Target pointing data:
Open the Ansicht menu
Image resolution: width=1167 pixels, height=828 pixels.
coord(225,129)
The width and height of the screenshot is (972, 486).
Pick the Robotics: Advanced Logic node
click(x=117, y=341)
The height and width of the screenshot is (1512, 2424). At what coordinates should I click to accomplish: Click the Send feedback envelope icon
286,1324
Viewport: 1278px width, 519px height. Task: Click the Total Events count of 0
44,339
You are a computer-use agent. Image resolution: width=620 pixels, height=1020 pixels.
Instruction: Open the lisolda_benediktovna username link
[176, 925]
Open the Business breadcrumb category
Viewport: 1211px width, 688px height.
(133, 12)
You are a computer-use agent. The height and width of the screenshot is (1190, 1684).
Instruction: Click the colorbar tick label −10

Written problem >> Copy each of the items above word for word, keeping every line unchanged.

Full response >>
Open the Ansicht menu
Image resolution: width=1167 pixels, height=828 pixels.
coord(225,129)
The width and height of the screenshot is (972, 486).
Pick the Robotics: Advanced Logic node
click(x=117, y=341)
The height and width of the screenshot is (1512, 2424). At what coordinates should I click to accomplish: Click the Send feedback envelope icon
286,1324
Viewport: 1278px width, 519px height. Task: Click the Total Events count of 0
44,339
You are a computer-use agent. Image resolution: width=620 pixels, height=1020 pixels.
Instruction: Open the lisolda_benediktovna username link
[176, 925]
Open the Business breadcrumb category
Viewport: 1211px width, 688px height.
(133, 12)
You are a computer-use agent. The height and width of the screenshot is (1190, 1684).
Instruction: Click the colorbar tick label −10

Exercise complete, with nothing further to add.